I plow through my 2,000 words every day while I’m working on the first draft of a new novel, but what about coming up with the main idea for the novel in the first place? How do you decide what novel to go to next, if you have five glorious ideas, or, worse, if you have zero ideas? Do you wait for the muse then?

Still no. I get lots of ideas for novels. Probably one every few weeks, certainly at least one a month. Many of these ideas hit me out of the blue, at the most random times, but only a select few stay with me. I don’t write any of my ideas down on a notepad or on my laptop.
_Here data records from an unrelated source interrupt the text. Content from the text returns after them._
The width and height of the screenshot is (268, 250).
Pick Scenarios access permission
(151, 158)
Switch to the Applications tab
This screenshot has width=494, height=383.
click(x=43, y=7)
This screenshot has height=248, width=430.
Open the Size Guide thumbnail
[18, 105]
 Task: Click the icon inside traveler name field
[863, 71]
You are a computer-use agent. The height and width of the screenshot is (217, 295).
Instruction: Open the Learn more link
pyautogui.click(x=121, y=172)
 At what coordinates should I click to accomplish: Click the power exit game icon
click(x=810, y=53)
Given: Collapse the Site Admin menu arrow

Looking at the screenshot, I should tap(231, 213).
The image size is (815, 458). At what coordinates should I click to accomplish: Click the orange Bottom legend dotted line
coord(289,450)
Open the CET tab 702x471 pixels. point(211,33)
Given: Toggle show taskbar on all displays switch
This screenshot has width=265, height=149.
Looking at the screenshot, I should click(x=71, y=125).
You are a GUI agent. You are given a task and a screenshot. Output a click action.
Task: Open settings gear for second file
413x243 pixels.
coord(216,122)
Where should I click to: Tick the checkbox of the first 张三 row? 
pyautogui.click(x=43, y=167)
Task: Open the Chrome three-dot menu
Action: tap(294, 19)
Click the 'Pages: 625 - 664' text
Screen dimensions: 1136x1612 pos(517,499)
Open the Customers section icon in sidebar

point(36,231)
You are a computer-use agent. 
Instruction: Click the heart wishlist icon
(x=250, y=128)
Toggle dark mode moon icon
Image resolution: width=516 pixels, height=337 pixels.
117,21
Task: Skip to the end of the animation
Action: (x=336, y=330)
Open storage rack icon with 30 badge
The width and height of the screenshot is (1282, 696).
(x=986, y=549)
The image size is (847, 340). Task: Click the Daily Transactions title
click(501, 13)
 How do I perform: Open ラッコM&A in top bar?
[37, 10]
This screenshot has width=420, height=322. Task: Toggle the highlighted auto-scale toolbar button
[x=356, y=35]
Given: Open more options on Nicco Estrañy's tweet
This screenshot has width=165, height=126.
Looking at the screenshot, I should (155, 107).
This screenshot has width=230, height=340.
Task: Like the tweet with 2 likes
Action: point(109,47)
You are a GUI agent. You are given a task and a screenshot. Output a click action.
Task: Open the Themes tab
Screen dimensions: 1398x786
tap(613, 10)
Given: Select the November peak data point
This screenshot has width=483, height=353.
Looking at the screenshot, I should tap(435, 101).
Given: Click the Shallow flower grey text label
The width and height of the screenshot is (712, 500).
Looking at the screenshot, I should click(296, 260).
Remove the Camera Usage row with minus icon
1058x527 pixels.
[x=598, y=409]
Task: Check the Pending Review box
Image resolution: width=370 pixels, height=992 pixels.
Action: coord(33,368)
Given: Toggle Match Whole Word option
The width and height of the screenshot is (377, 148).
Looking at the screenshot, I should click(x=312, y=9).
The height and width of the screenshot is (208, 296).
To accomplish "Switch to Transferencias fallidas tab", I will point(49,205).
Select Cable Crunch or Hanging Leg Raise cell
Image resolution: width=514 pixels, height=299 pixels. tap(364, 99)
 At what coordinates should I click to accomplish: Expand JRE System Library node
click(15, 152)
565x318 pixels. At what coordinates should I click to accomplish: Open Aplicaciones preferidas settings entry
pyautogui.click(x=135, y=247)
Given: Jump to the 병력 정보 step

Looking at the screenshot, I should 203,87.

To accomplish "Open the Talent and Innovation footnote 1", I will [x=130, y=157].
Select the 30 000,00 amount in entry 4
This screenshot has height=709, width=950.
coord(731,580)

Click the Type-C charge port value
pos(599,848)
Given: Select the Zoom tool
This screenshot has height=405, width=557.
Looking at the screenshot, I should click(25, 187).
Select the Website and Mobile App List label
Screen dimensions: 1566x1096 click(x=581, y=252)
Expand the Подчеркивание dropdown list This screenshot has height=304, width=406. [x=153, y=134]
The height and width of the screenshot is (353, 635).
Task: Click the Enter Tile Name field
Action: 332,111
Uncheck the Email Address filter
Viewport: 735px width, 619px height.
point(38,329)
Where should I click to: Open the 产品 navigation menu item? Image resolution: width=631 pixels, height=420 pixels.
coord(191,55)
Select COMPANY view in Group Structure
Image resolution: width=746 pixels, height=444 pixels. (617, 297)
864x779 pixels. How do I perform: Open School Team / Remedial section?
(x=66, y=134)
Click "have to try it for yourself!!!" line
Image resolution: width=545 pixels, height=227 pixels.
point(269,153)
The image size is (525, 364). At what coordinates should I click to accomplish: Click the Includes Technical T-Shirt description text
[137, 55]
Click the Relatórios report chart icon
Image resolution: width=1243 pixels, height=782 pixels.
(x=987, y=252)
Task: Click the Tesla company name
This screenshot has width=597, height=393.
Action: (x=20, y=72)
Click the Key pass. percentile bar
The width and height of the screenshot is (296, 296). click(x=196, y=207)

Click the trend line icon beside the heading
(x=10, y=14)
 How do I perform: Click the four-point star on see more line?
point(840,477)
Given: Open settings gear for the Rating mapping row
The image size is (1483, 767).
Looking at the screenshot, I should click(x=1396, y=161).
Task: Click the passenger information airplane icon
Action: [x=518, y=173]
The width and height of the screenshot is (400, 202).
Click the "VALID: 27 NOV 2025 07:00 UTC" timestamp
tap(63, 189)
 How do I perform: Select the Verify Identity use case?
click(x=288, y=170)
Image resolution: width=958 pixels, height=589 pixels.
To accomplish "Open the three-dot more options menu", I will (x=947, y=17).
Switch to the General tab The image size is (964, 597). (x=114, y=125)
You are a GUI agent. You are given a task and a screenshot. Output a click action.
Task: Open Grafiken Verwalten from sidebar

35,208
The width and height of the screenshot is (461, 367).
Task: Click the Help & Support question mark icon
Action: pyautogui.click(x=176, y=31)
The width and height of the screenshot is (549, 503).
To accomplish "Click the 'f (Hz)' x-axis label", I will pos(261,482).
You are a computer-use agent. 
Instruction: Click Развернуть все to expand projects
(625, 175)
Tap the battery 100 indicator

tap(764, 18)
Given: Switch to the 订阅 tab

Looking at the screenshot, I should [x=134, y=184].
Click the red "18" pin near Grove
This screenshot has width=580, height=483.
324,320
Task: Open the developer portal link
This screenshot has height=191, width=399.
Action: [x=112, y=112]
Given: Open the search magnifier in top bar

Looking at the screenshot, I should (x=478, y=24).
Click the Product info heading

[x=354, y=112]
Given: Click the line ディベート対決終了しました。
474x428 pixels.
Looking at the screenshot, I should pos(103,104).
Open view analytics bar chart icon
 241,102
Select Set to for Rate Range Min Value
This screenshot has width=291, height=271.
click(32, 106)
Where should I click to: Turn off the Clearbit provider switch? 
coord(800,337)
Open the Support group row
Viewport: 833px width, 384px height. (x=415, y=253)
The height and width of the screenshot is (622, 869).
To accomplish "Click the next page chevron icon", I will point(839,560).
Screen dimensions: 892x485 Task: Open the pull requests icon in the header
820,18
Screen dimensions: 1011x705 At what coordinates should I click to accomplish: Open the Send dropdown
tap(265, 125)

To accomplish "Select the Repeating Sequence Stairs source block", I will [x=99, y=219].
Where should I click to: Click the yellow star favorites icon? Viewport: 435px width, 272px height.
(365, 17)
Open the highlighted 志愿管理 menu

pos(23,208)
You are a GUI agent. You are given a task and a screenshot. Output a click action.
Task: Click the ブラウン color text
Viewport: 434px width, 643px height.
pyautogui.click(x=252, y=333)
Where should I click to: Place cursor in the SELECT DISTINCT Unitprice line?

I firmly believe the best ideas linger in the mind forever, that is until you finally commit to writing the novel.

A novel I plan to write this coming summer has been in my head for at least three years, and I think about it at least once EVERY DAY. This idea has just been sitting there month after month, year after year, and for one reason or another I’ve decided to write other projects during that time.

I’m passionate about this idea, and I’m super excited to write the novel this summer. But I’m also ready, after all these years, to get the idea, finally, out of my head for good and down on paper. It’s only then that the idea sort of evaporates from my mind because I’ve done it, the story is at last before my eyes. And it’s not that the story is done by any means. There are still plenty of revisions to go through over many, many months, even years. But now that idea has left my head, ready to let something else new and exciting enter it and linger for an equally long time.

People ask me how I’ve written nineteen novels in nine years. There are loads of reasons how I managed to accomplish this, but one of the reasons is that I never waited for a muse to give me inspiration. Don’t wait around! Get smart, and make a plan to get some writing done every single day.

Inspiration is in the doing. Remember that.